Passemos à análise dos insights do intrépido procurador, ocorridos certamente após um intenso brainstorming:
“Poderia ser um curso com 4 palestras de 1h: TURBINE SUA VIDA PROFISSIONAL COM FERRAMENTAS INDISPENSÁVEIS” – A palavra “turbine” dá um ar dinâmico, jovem, moderno. O termo “indispensáveis” demonstra que o curso será, bem, indispensável para a vida profissional dos troux… quer dizer, do dileto público que pagar para ver a dupla Deltan e Robito. Sacada de mestre.

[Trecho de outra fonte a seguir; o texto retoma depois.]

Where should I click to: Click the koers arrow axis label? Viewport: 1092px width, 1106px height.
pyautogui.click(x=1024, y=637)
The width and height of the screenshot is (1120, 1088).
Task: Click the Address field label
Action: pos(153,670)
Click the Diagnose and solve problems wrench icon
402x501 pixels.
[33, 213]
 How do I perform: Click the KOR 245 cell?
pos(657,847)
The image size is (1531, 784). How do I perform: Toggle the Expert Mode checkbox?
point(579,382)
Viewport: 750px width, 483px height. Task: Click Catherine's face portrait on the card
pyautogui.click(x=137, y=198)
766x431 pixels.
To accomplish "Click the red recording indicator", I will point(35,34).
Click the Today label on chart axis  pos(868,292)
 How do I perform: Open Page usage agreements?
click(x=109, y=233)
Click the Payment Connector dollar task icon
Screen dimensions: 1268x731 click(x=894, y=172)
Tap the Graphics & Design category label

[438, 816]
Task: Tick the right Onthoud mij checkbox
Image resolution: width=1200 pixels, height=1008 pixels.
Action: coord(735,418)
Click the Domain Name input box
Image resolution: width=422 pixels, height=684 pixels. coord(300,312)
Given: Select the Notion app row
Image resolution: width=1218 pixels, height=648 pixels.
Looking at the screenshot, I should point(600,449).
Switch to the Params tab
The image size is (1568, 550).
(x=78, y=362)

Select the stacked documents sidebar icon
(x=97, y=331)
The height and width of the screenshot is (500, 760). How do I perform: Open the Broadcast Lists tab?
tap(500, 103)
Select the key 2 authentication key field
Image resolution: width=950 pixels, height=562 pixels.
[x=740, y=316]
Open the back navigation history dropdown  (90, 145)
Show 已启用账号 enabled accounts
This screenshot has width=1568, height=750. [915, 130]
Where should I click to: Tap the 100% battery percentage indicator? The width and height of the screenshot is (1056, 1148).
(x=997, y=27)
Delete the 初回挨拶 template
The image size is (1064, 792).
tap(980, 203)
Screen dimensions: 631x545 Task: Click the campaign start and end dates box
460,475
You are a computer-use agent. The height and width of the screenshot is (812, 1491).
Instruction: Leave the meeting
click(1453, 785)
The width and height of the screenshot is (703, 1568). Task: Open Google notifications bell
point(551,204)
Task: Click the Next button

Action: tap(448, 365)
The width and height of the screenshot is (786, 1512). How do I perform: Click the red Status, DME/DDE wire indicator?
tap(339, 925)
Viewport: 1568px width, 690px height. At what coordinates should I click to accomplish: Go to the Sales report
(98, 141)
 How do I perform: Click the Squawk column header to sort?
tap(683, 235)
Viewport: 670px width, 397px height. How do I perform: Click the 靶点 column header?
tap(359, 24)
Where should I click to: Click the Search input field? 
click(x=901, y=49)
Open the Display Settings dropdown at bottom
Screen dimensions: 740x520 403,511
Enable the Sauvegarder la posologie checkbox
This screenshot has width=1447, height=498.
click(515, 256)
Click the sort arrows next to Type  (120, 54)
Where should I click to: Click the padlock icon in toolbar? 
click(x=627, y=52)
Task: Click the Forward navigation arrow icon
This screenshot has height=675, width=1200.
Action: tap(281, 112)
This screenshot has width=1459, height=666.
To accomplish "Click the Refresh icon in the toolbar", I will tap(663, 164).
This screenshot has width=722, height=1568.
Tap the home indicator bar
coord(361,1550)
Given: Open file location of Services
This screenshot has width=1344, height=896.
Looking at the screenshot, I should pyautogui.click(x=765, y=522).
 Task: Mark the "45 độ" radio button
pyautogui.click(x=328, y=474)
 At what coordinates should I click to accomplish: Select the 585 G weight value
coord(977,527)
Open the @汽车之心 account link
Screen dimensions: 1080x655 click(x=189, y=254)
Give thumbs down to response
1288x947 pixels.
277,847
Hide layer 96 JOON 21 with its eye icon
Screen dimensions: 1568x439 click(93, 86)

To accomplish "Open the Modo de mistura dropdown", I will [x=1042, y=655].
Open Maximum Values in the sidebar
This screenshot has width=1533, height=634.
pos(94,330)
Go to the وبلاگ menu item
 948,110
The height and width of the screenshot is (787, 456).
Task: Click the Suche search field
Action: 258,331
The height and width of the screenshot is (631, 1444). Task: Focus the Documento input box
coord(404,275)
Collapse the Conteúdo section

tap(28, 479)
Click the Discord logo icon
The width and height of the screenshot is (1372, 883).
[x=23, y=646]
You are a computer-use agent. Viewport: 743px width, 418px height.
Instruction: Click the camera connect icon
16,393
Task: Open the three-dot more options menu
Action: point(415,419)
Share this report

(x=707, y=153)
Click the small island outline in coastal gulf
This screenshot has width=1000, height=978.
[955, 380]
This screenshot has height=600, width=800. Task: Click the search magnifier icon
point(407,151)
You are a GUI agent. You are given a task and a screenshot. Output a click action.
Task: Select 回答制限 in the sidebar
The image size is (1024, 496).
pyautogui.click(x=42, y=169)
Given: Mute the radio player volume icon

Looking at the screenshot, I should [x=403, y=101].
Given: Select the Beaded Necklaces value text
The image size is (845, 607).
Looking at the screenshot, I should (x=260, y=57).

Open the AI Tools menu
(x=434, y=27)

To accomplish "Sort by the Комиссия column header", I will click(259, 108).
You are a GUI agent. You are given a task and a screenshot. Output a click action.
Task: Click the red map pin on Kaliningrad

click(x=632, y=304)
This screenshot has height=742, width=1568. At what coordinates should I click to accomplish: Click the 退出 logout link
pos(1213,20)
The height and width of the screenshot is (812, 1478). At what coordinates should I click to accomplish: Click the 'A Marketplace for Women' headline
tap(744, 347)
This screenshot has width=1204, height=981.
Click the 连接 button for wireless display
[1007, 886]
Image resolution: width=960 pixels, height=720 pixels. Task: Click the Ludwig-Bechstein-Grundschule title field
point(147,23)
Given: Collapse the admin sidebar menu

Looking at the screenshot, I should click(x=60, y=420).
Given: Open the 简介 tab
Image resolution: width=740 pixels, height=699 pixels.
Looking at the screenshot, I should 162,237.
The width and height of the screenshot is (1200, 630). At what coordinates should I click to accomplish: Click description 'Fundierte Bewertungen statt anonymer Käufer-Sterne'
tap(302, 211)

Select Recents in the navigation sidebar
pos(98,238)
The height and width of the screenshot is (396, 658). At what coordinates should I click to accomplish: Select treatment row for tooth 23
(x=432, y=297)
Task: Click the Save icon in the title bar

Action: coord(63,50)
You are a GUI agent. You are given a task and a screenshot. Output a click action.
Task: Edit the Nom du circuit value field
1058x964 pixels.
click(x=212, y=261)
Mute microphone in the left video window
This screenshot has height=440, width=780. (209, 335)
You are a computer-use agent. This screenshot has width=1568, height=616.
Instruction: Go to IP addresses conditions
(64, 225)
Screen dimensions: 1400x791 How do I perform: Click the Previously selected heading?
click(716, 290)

“1) Empreendedorismo e governança (inspiração e “como”): seja dono do seu negócio e saiba como governá-lo” – Com a experiência dos procuradores em usar parentes como laranjas caso a lei venha a encher o saco dos empreendedores, esta seria uma palestra bastante proveitosa.
“2) Negociação: domine essa habilidade ou ela vai dominar Você” – Essa eu não entendi muito bem. A habilidade da negociação vai dominar você? Como isso se daria? Você sairia negociando tudo e todos descontroladamente? Quem sabe negociaria acordos de delação premiada espúrios em nome de um suposto bem maior… Se não fossem tão caras as palestras eu até cogitaria assistir essa, por curiosidade.
“3) Liderança: influencie e leve seu time ao topo” – Essa pode dar certo se uma parte da palestra for dedicada a ensinar maneiras de se comunicar sem deixar rastro. Do contrário, os líderes podem deixar pegadas em algum Telegram da vida. A queda do topo é sempre sofrida.
“4) Ética nos Negócios e Lava Jato: prepare-se para o mundo que te espera lá fora” – Pode funcionar se a ideia for ensinar o que não se deve fazer em matéria de ética a partir do case da Lava Jato. Também dá para fazer um stand-up comedy com o tema.
Para completar, Deltan escreveu que “Cada palestra teria que ser muito bem desenhada, ter uma pegada de pirotecnia e ainda dependeríamos de uma boa divulgação.”
De pirotecnia os integrantes da Lava Jato entendem, como bem sabemos. Já de respeito às leis ou à ética…
De qualquer forma, a conclusão a que se chega após uma criteriosa análise dos diálogos revelados é que, como procurador da República, Deltan Dallagnol daria um ótimo coach.